When Katie Rumbold did arrive, dressed for out-of-town in a cocktail of beiges, Frank shook her hand and led her through the whisky-smelling front room where he had plotted her rape and his own death, and into the kitchen. There, Liz Meredith was feeding Jim and at the same time sipping a mug of hot milk with sugar and a dash of espresso. Katie Rumbold stood a few moments, taking everything in: the soft but immaculate room, the smells of coffee and a baby's sourness. The curious, strong-looking girl with her tatty purple skirt, faded leggings and rather grubby feet; the silver-haired child, who looked nothing like either of them. Then she sat straight-backed in her chair and smiled at all three of them.

‘I had no idea,' she said, ‘no idea how you lived.' Her
shoulders relaxed. She looked interested.

‘No,' Frank said, slowly, after a pause. He went to fetch her coffee. When he looked at Katie he felt nothing other than relief. But when he so much as thought of Liz Meredith he was helpless. He had much, he thought, to learn. He was glad he wasn't dead.

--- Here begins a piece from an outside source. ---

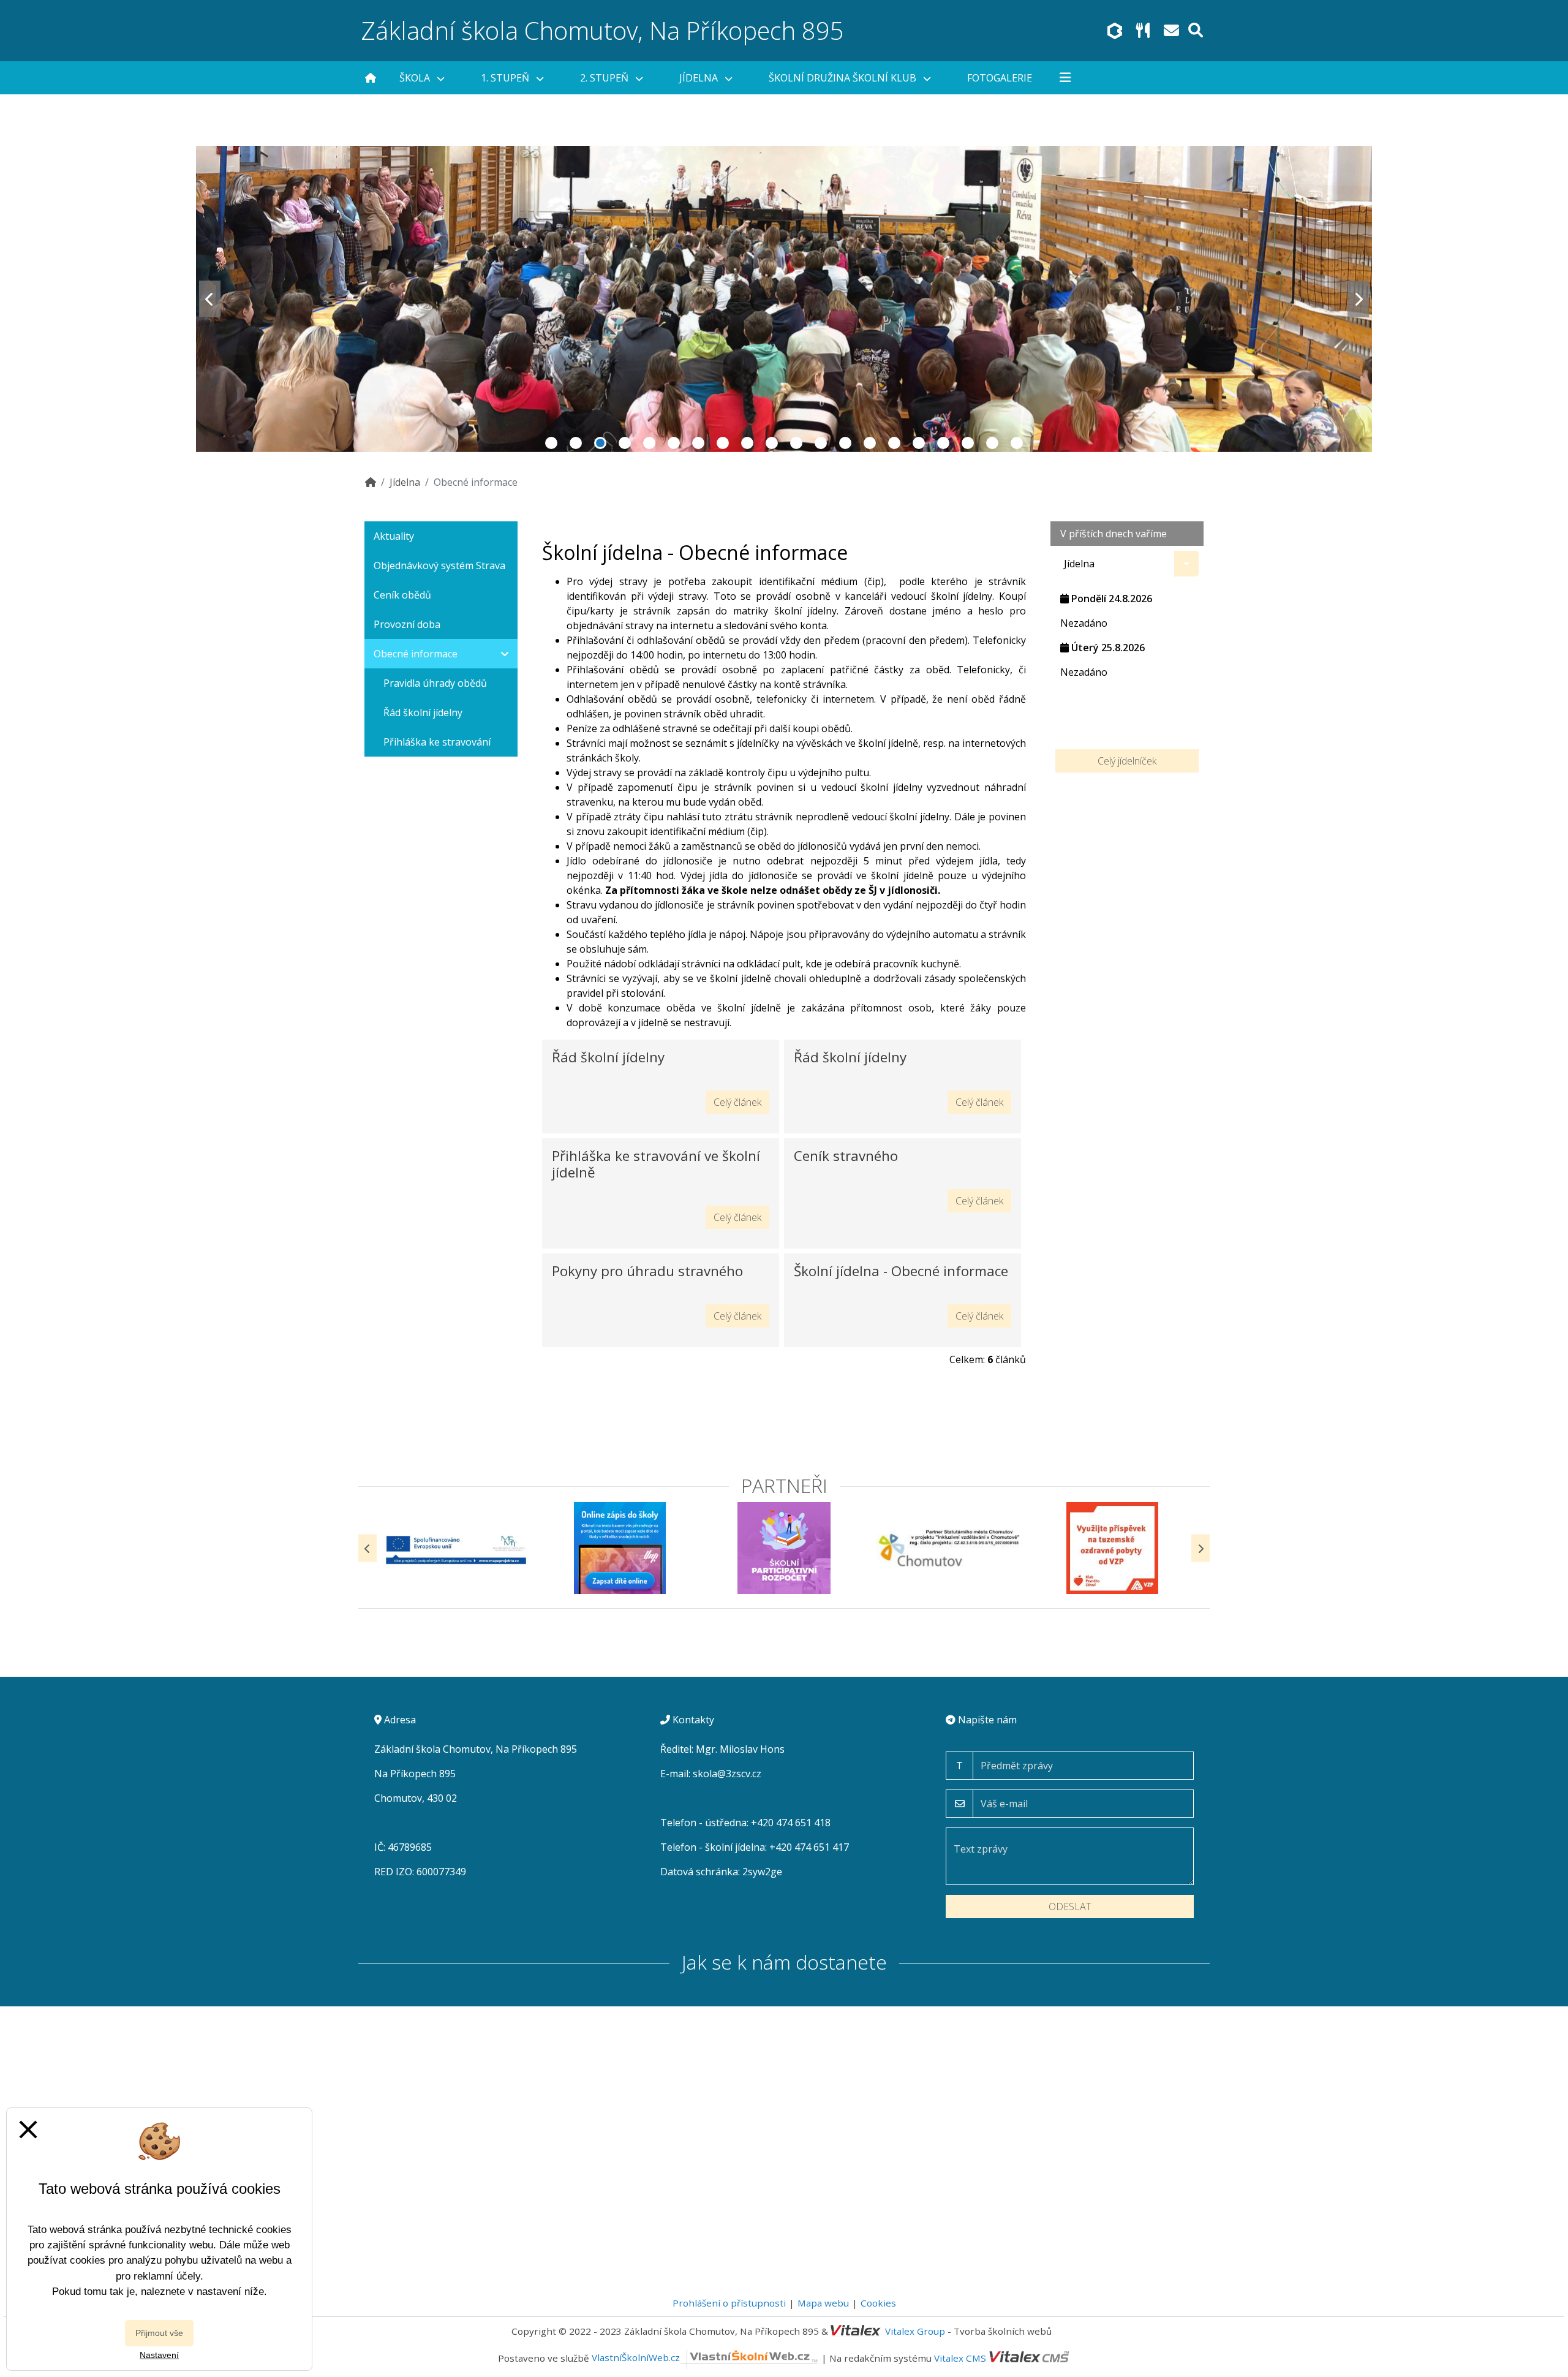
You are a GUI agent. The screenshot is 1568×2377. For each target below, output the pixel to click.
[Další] (1200, 1548)
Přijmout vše (159, 2333)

‘What are your plans?' Katie said, looking at both of them.
Liz ignored her.

‘Really, I don't know,' Frank had replied.

‘He bought this truck,' Liz tells Jim.

If you ever want company,
Frank writes,
I will join you. I would like to see more of the world. On the prize money and the proceeds of the house we could live simply, all three of us, for years. Perhaps we could stop somewhere, in the end. I think what I would like to do eventually is open a restaurant 
. . .

The truck's engine is well-maintained. If it hasn't been used Liz turns it over once a week and checks everything, the way Frank showed her to. The sheet of plain paper in her hand slips a little. The writing is small and neat with large gaps between the lines. Her eyes are heavy as she reads on:
I have begun to write poetry. It is not very good but I enjoy doing it. Perhaps some people stay the same all their lives, but I am changing, I feel it inside 
. . .

Strange, Liz thinks, lazily. To feel the tug of ties that bind. . . Even if they are still easily snappable: one to a baby that will never speak, another to a man with a blotch on his face, and both of them stretched slight by distance. Beyond the trees' stippled shade the light is very bright, sky and earth faded and powdery like old paint. Despite the heat it makes her think of that first winter in the carriages. The only sound is Jim's pushchair, inching forward and back on the stony ground despite the brake.

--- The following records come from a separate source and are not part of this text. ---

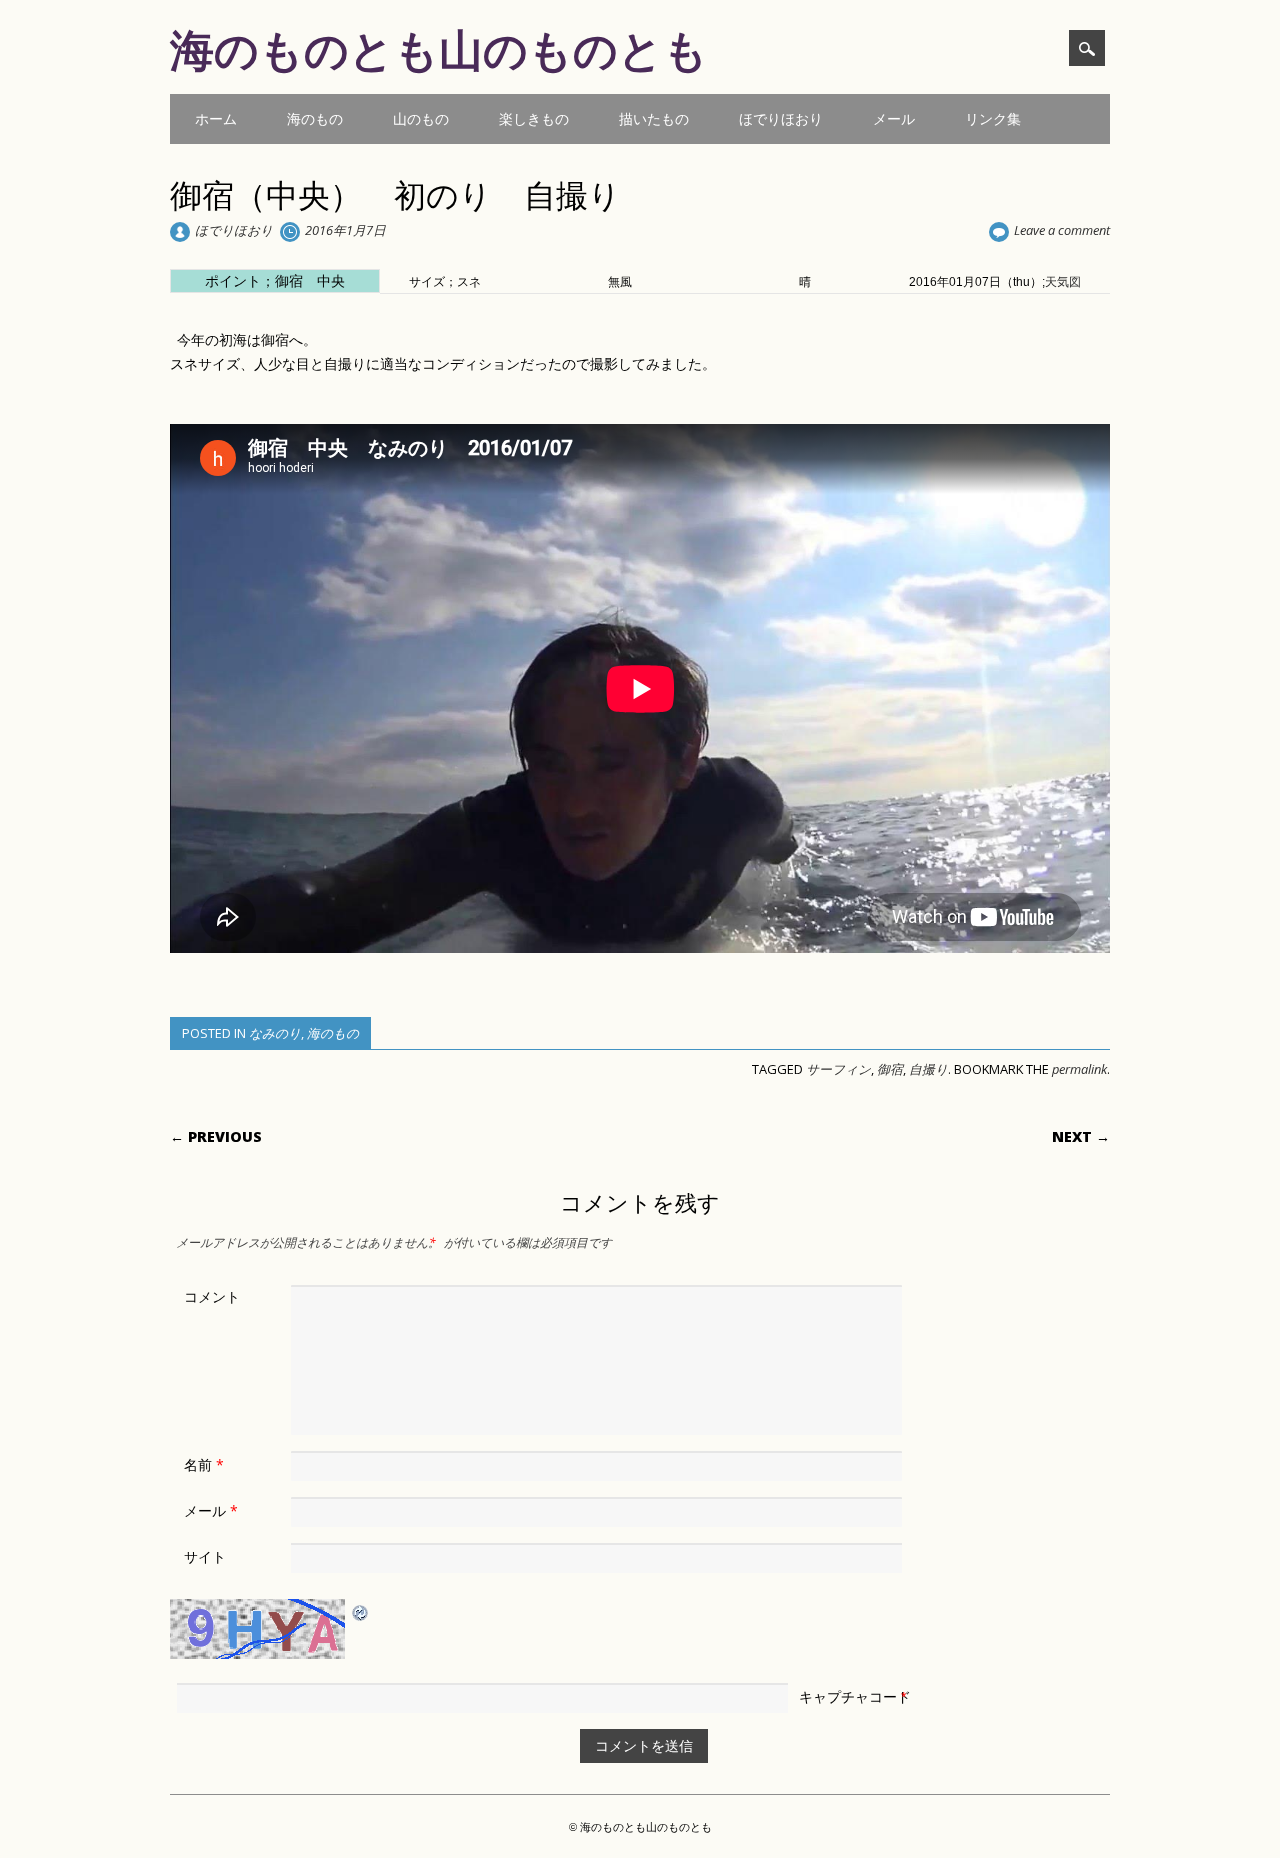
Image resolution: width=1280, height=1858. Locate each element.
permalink (1079, 1069)
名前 (204, 1464)
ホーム (216, 118)
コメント (212, 1296)
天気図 (1063, 282)
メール (894, 118)
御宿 (890, 1069)
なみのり (275, 1033)
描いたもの (654, 118)
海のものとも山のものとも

Any time she likes, Liz thinks, she could strap him up in his special seat and drive the truck away, leaving nothing but the ash from her fire, some faint tyre tracks and the things village women say and think about her and Jim. Or she could drive away quite alone, leaving Jim in the village square. Because here, no one would call the police. Here, they would know how to look after him, do it easily, and no form-filling would be required . . . She could arrive at a new place, and not even tell Frank Styne where it was . . . He knows it, she thinks. He gave me the truck, put it in my name, the driving lessons, the pushchair, the money. Not because we fucked. Or not
exactly
. For lots of reasons, including that he hopes for something back. But he'll send it anyway, because it's the best thing he can think to do at the moment. Freedom of movement, money, quick fingers, a sharp knife. Sun, the beach, my little TV . . . do I need anything else?

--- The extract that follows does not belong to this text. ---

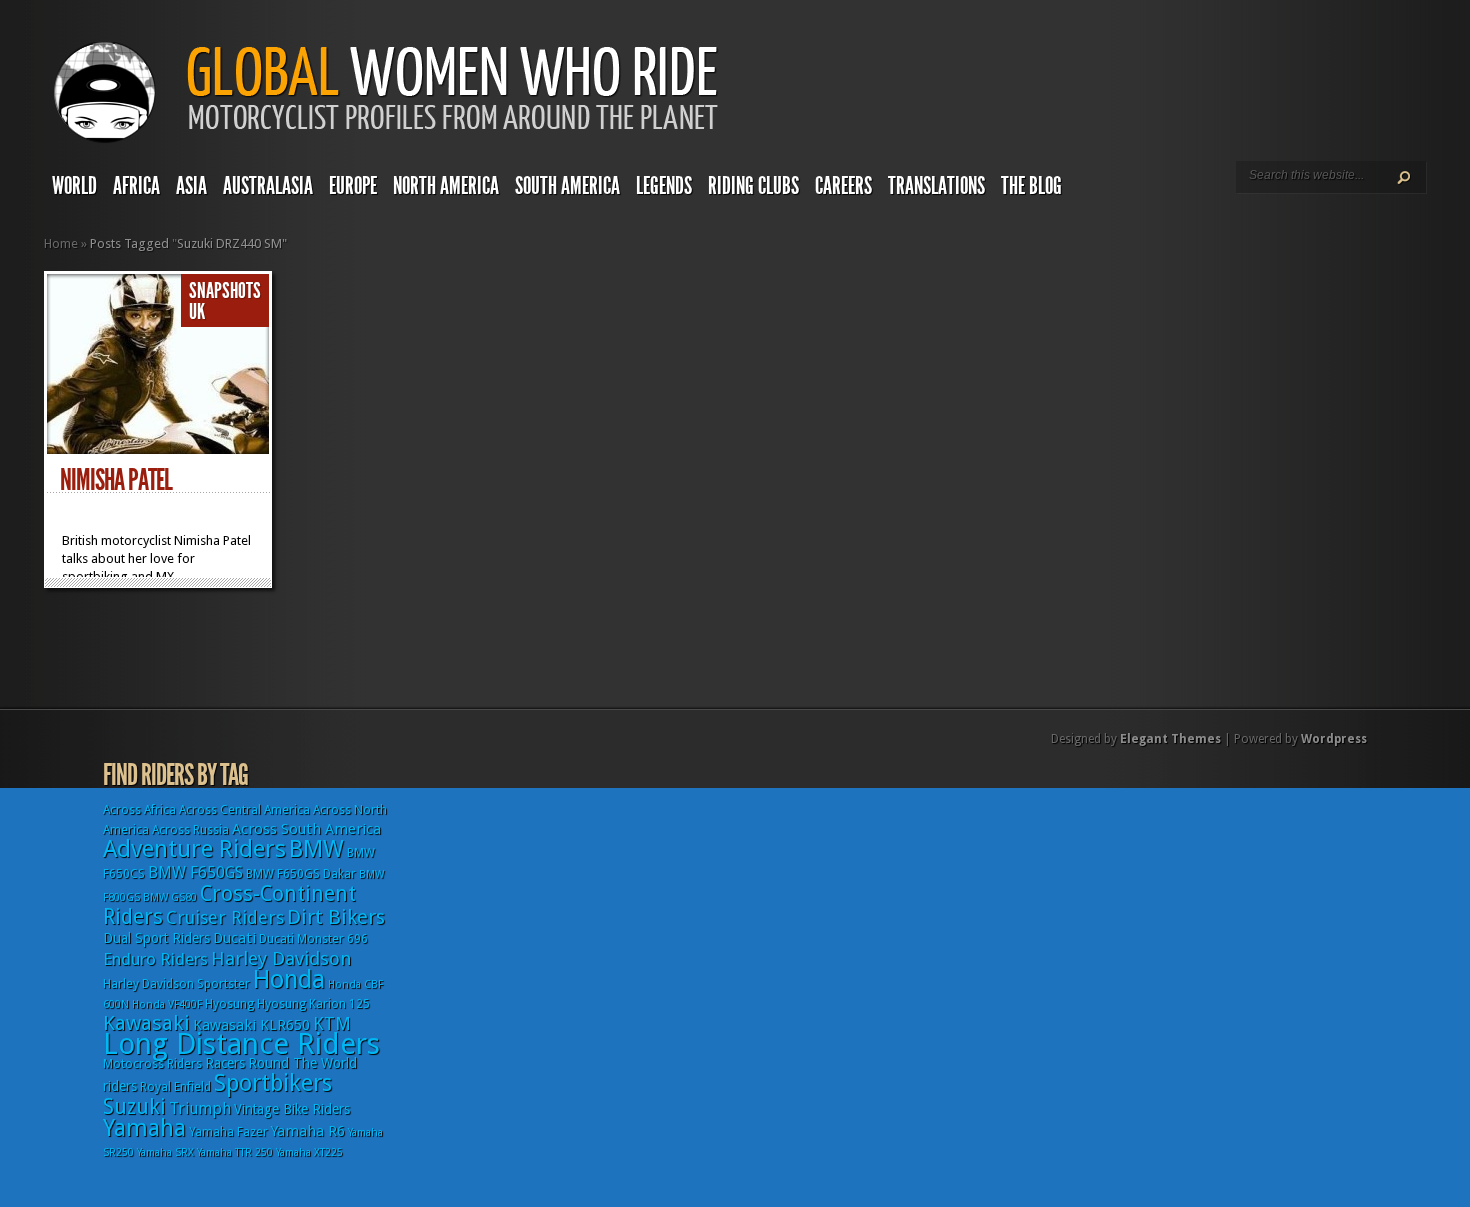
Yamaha (144, 1128)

Avoid, Grammy said, sitting upright in snowy sheets that were slurry and brown slush underneath, avoid the ties that bind. Her eyes burned, her finger jabbed the air and hairs used to rise on Liz's legs and arms . . . But now she feels a lump in her throat: something's gone, and Grammy has become rather sad. She is an old woman who sat in her own shit, fearful of discovery and recrimination, a person who lost all but the last shreds of her power years before she died, so that only a child could feel what was left. The commands and prohibitions: simple, strong, unchanging, unambiguous, physical—etched, embossed. Small fingers could feel them, even in the dark.